Pub Date: May 5th, 1992
Publisher: Pocket Books/Simon & Schuster

A noisy, gut-punching first novel by a magazine journalist (Time, Sports Illustrated, People) who's covered enough of the celebrity scene to background this kidnapping-suspense tale with plenty of star-parading grounds and hilarious in-chat. Little Doni Shay, three-year-old son of film director Richard and stage actress Emily, is snatched away from his East Hampton home by two wet suits who arrive by sea. And during the next seven months--while his estranged, agonized parents hope and cope--the tot is in the shoddy care of druggie Rita, who transports him from one filthy digs to the next (Doni's brave coping appears in italicized excerpts throughout).
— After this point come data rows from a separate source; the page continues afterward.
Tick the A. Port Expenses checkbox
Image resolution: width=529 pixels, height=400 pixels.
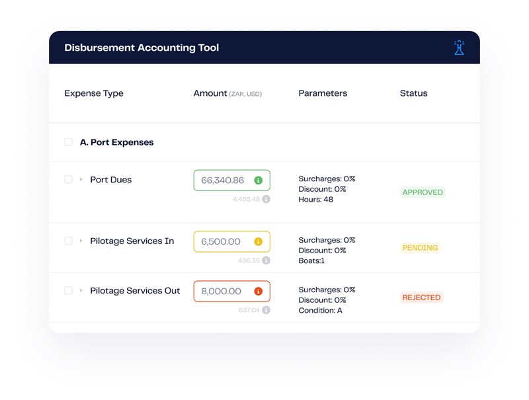(68, 142)
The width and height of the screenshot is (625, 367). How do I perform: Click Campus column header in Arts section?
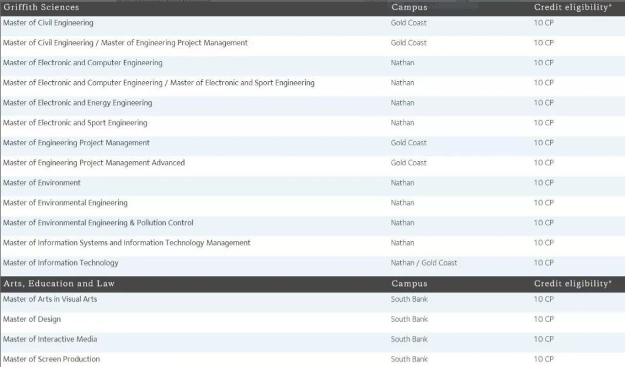point(409,283)
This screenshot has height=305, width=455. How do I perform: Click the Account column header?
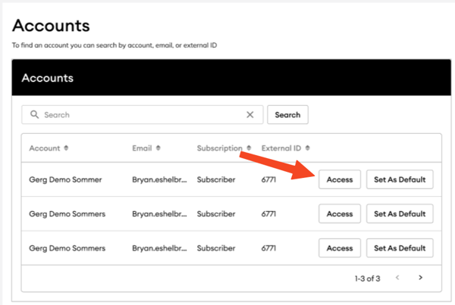(45, 148)
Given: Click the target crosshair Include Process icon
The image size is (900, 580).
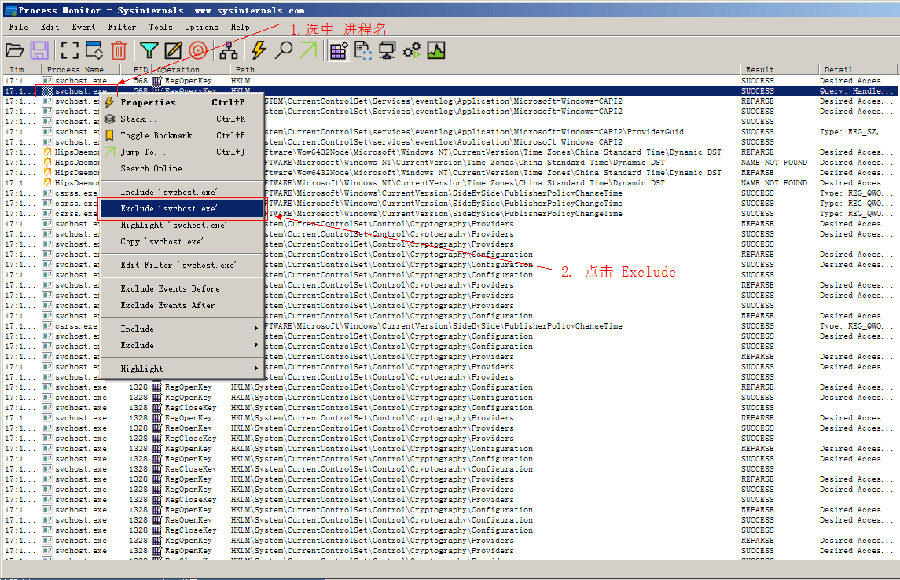Looking at the screenshot, I should (x=198, y=50).
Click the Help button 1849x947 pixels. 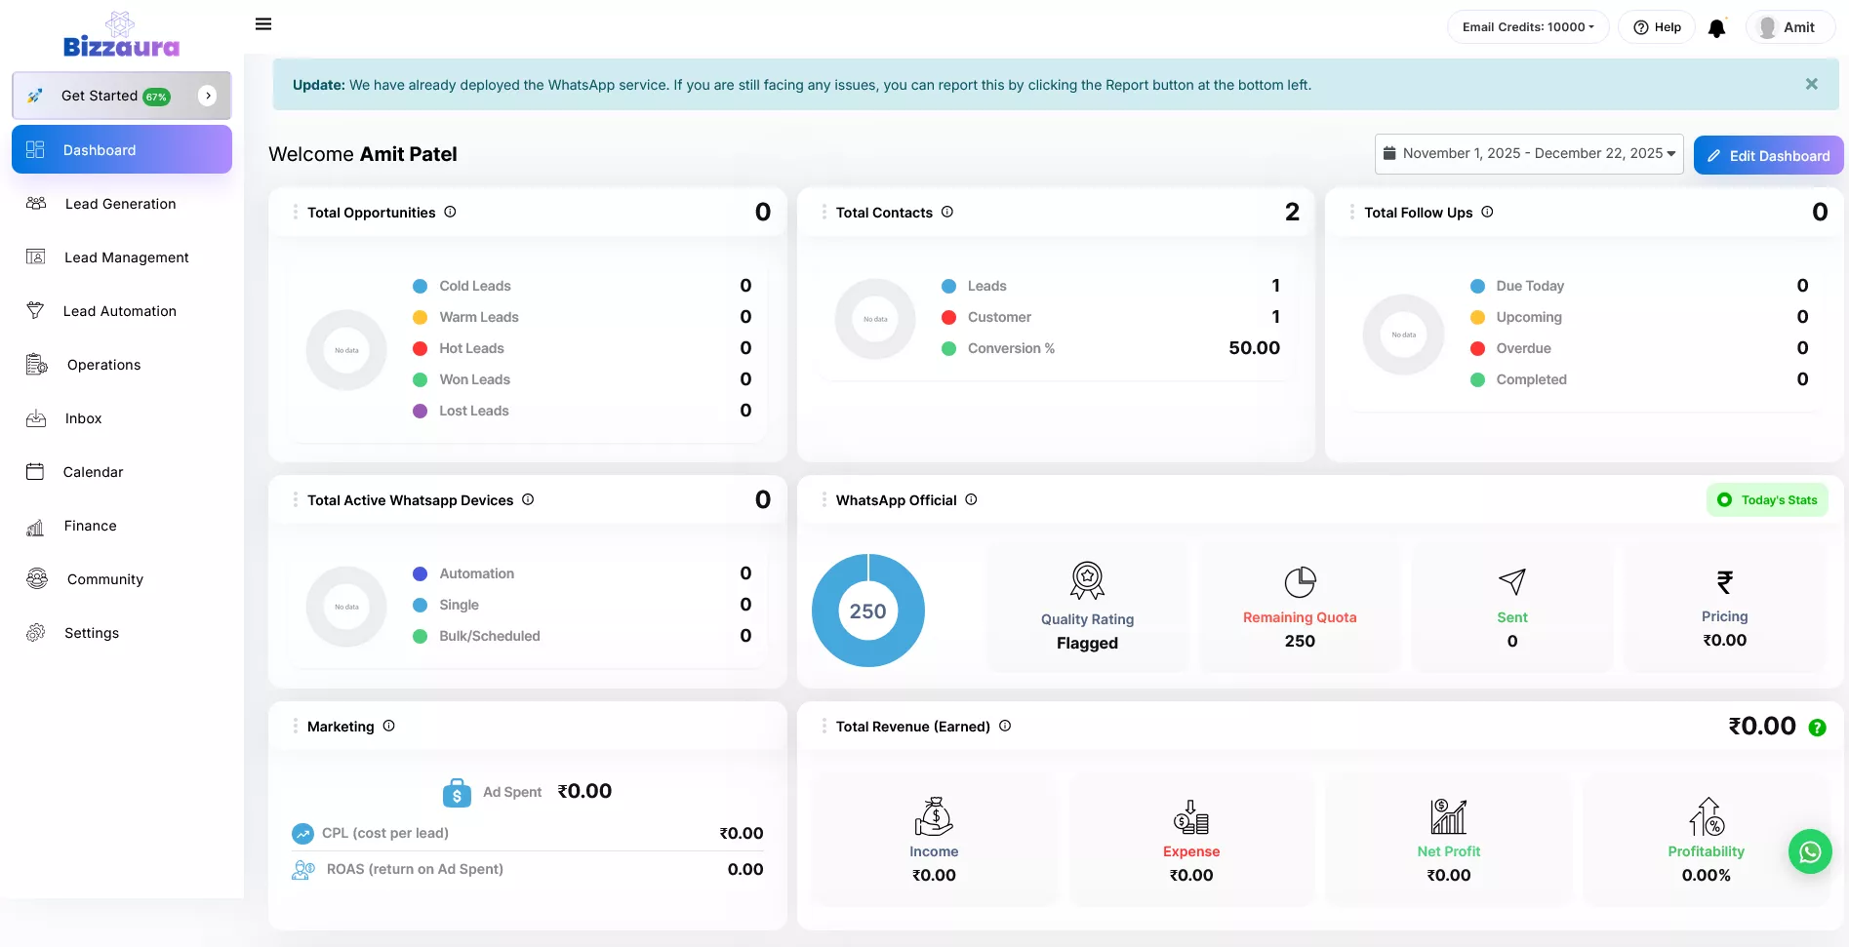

The main action, however, concerns the impact of the kidnapping on the piranha media boys and girls--from Tommy Train, a Geraldo-style TV host (""standard teleporn....Slo-mo stabbings, Satanic prophets..."") to tough heart-of-platinum Jack Wertz, pro reporter (whose sleuthing eventually springs the kid). Jack has the hots for Kansas-bred, luscious Ceci, producer for Train and headed for anchordom. Meanwhile, press boys and photographers, both ruthless and comradely, rush for bylines and deadlines on the Shays, etc., and there's plenty of hard-working sex. But a kind of honest love surfaces at the close--though Ceci's is off in TV gloryland. For insiders, this do of the tabs and other tell-all media is probably a jolly bed of nails; for others, it offers great fun in extravagantly shady, cracking-wise celeb scenes (real people circulate, even utter), sex-cess, and dirty tricks. Doni's progress is certainly overshadowed but still involving.